## What to do
In this exercise, reproduce the whole listing exactly.

## Supplied records
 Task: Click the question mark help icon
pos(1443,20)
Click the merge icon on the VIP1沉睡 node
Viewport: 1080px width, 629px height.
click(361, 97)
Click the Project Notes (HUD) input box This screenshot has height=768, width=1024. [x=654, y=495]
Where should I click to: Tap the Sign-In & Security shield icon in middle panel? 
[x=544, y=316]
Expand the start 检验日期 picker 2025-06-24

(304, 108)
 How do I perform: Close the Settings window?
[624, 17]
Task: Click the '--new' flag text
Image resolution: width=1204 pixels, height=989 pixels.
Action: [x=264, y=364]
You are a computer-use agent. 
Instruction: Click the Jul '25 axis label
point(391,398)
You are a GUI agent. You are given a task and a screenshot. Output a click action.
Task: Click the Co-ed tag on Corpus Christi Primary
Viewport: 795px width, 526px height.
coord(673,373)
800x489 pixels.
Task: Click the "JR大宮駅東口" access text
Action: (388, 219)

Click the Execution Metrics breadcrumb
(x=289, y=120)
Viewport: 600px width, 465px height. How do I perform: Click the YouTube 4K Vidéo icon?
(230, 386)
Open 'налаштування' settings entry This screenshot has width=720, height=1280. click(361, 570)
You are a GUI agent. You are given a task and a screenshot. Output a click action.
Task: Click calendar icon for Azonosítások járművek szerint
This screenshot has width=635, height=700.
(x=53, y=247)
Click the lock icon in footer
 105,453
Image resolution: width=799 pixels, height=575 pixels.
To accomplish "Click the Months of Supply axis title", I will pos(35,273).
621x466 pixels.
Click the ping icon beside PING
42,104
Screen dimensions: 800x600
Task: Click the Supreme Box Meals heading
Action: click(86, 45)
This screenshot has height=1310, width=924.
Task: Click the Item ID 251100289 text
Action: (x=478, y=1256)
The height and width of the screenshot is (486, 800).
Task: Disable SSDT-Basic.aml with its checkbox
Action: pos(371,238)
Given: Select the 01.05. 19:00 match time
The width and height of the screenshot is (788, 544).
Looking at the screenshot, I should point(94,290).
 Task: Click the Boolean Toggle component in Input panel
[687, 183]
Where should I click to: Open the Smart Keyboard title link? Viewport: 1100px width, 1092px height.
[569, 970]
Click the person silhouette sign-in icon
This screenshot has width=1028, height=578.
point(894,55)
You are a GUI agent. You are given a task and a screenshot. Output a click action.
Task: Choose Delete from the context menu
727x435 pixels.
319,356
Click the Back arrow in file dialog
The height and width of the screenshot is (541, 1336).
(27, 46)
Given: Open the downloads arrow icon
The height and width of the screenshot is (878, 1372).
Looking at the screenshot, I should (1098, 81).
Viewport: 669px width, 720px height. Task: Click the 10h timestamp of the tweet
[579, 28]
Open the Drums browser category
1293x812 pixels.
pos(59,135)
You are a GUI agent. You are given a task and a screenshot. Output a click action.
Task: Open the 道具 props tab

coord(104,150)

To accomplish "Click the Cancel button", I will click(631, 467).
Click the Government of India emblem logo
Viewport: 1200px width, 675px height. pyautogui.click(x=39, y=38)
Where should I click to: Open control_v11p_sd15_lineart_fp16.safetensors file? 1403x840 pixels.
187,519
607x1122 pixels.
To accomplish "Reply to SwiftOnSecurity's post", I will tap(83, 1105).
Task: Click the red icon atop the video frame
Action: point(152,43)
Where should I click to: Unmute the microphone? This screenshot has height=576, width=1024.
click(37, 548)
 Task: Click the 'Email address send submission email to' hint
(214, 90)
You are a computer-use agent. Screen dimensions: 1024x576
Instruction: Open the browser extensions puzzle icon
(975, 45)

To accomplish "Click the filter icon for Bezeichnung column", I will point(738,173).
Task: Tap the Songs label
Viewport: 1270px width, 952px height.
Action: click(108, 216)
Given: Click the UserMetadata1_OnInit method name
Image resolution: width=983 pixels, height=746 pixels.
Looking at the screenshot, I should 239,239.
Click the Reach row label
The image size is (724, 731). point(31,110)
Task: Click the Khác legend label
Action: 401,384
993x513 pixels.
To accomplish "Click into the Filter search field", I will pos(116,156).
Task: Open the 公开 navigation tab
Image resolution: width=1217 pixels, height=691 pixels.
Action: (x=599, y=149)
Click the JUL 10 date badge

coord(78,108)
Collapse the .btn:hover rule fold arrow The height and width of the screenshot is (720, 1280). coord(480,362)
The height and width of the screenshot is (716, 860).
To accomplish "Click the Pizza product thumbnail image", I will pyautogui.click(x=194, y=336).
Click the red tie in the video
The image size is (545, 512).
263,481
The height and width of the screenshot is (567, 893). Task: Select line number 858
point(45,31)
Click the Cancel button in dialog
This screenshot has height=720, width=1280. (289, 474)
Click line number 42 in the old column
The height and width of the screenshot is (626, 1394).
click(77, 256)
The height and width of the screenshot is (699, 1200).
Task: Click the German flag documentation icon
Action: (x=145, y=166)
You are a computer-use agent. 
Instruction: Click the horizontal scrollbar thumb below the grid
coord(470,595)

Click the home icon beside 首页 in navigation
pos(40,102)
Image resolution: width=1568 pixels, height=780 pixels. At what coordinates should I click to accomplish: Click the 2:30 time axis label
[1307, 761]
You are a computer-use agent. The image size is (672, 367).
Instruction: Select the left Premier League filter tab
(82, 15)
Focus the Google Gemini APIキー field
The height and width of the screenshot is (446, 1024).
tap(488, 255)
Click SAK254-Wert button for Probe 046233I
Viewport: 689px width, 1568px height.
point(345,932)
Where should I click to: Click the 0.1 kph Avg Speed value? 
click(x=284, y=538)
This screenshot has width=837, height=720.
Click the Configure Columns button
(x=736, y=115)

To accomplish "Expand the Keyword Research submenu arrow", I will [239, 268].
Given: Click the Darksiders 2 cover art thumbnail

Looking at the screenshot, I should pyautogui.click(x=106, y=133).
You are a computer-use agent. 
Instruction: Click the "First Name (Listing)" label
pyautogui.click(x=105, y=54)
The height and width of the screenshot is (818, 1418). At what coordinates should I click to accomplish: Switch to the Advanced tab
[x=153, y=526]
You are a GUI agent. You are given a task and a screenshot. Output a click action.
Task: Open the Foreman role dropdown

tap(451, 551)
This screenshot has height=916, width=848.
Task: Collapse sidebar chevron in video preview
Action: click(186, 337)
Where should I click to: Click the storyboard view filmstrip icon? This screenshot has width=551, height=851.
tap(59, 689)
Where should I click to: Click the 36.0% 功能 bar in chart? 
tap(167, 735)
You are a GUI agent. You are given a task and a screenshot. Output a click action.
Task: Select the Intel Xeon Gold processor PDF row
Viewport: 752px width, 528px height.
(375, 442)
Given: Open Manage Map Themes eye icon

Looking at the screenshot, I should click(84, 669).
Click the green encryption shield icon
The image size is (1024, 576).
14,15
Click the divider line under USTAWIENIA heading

## Exercise answer
 Task: Click the question mark help icon
pos(1443,20)
Click the merge icon on the VIP1沉睡 node
Viewport: 1080px width, 629px height.
click(361, 97)
Click the Project Notes (HUD) input box This screenshot has height=768, width=1024. [x=654, y=495]
Where should I click to: Tap the Sign-In & Security shield icon in middle panel? 
[x=544, y=316]
Expand the start 检验日期 picker 2025-06-24

(304, 108)
 How do I perform: Close the Settings window?
[624, 17]
Task: Click the '--new' flag text
Image resolution: width=1204 pixels, height=989 pixels.
Action: [x=264, y=364]
You are a computer-use agent. 
Instruction: Click the Jul '25 axis label
point(391,398)
You are a GUI agent. You are given a task and a screenshot. Output a click action.
Task: Click the Co-ed tag on Corpus Christi Primary
Viewport: 795px width, 526px height.
coord(673,373)
800x489 pixels.
Task: Click the "JR大宮駅東口" access text
Action: (388, 219)

Click the Execution Metrics breadcrumb
(x=289, y=120)
Viewport: 600px width, 465px height. How do I perform: Click the YouTube 4K Vidéo icon?
(230, 386)
Open 'налаштування' settings entry This screenshot has width=720, height=1280. click(361, 570)
You are a GUI agent. You are given a task and a screenshot. Output a click action.
Task: Click calendar icon for Azonosítások járművek szerint
This screenshot has width=635, height=700.
(x=53, y=247)
Click the lock icon in footer
 105,453
Image resolution: width=799 pixels, height=575 pixels.
To accomplish "Click the Months of Supply axis title", I will pos(35,273).
621x466 pixels.
Click the ping icon beside PING
42,104
Screen dimensions: 800x600
Task: Click the Supreme Box Meals heading
Action: click(86, 45)
This screenshot has height=1310, width=924.
Task: Click the Item ID 251100289 text
Action: (x=478, y=1256)
The height and width of the screenshot is (486, 800).
Task: Disable SSDT-Basic.aml with its checkbox
Action: pos(371,238)
Given: Select the 01.05. 19:00 match time
The width and height of the screenshot is (788, 544).
Looking at the screenshot, I should point(94,290).
 Task: Click the Boolean Toggle component in Input panel
[687, 183]
Where should I click to: Open the Smart Keyboard title link? Viewport: 1100px width, 1092px height.
[569, 970]
Click the person silhouette sign-in icon
This screenshot has width=1028, height=578.
point(894,55)
You are a GUI agent. You are given a task and a screenshot. Output a click action.
Task: Choose Delete from the context menu
727x435 pixels.
319,356
Click the Back arrow in file dialog
The height and width of the screenshot is (541, 1336).
(27, 46)
Given: Open the downloads arrow icon
The height and width of the screenshot is (878, 1372).
Looking at the screenshot, I should (1098, 81).
Viewport: 669px width, 720px height. Task: Click the 10h timestamp of the tweet
[579, 28]
Open the Drums browser category
1293x812 pixels.
pos(59,135)
You are a GUI agent. You are given a task and a screenshot. Output a click action.
Task: Open the 道具 props tab

coord(104,150)

To accomplish "Click the Cancel button", I will click(631, 467).
Click the Government of India emblem logo
Viewport: 1200px width, 675px height. pyautogui.click(x=39, y=38)
Where should I click to: Open control_v11p_sd15_lineart_fp16.safetensors file? 1403x840 pixels.
187,519
607x1122 pixels.
To accomplish "Reply to SwiftOnSecurity's post", I will tap(83, 1105).
Task: Click the red icon atop the video frame
Action: point(152,43)
Where should I click to: Unmute the microphone? This screenshot has height=576, width=1024.
click(37, 548)
 Task: Click the 'Email address send submission email to' hint
(214, 90)
You are a computer-use agent. Screen dimensions: 1024x576
Instruction: Open the browser extensions puzzle icon
(975, 45)

To accomplish "Click the filter icon for Bezeichnung column", I will point(738,173).
Task: Tap the Songs label
Viewport: 1270px width, 952px height.
Action: click(108, 216)
Given: Click the UserMetadata1_OnInit method name
Image resolution: width=983 pixels, height=746 pixels.
Looking at the screenshot, I should 239,239.
Click the Reach row label
The image size is (724, 731). point(31,110)
Task: Click the Khác legend label
Action: 401,384
993x513 pixels.
To accomplish "Click into the Filter search field", I will pos(116,156).
Task: Open the 公开 navigation tab
Image resolution: width=1217 pixels, height=691 pixels.
Action: (x=599, y=149)
Click the JUL 10 date badge

coord(78,108)
Collapse the .btn:hover rule fold arrow The height and width of the screenshot is (720, 1280). coord(480,362)
The height and width of the screenshot is (716, 860).
To accomplish "Click the Pizza product thumbnail image", I will pyautogui.click(x=194, y=336).
Click the red tie in the video
The image size is (545, 512).
263,481
The height and width of the screenshot is (567, 893). Task: Select line number 858
point(45,31)
Click the Cancel button in dialog
This screenshot has height=720, width=1280. (289, 474)
Click line number 42 in the old column
The height and width of the screenshot is (626, 1394).
click(77, 256)
The height and width of the screenshot is (699, 1200).
Task: Click the German flag documentation icon
Action: (x=145, y=166)
You are a computer-use agent. 
Instruction: Click the horizontal scrollbar thumb below the grid
coord(470,595)

Click the home icon beside 首页 in navigation
pos(40,102)
Image resolution: width=1568 pixels, height=780 pixels. At what coordinates should I click to accomplish: Click the 2:30 time axis label
[1307, 761]
You are a computer-use agent. The image size is (672, 367).
Instruction: Select the left Premier League filter tab
(82, 15)
Focus the Google Gemini APIキー field
The height and width of the screenshot is (446, 1024).
tap(488, 255)
Click SAK254-Wert button for Probe 046233I
Viewport: 689px width, 1568px height.
point(345,932)
Where should I click to: Click the 0.1 kph Avg Speed value? 
click(x=284, y=538)
This screenshot has width=837, height=720.
Click the Configure Columns button
(x=736, y=115)

To accomplish "Expand the Keyword Research submenu arrow", I will [239, 268].
Given: Click the Darksiders 2 cover art thumbnail

Looking at the screenshot, I should pyautogui.click(x=106, y=133).
You are a computer-use agent. 
Instruction: Click the "First Name (Listing)" label
pyautogui.click(x=105, y=54)
The height and width of the screenshot is (818, 1418). At what coordinates should I click to accomplish: Switch to the Advanced tab
[x=153, y=526]
You are a GUI agent. You are given a task and a screenshot. Output a click action.
Task: Open the Foreman role dropdown

tap(451, 551)
This screenshot has height=916, width=848.
Task: Collapse sidebar chevron in video preview
Action: click(186, 337)
Where should I click to: Click the storyboard view filmstrip icon? This screenshot has width=551, height=851.
tap(59, 689)
Where should I click to: Click the 36.0% 功能 bar in chart? 
tap(167, 735)
You are a GUI agent. You are given a task and a screenshot. Output a click action.
Task: Select the Intel Xeon Gold processor PDF row
Viewport: 752px width, 528px height.
(375, 442)
Given: Open Manage Map Themes eye icon

Looking at the screenshot, I should click(84, 669).
Click the green encryption shield icon
The image size is (1024, 576).
14,15
Click the divider line under USTAWIENIA heading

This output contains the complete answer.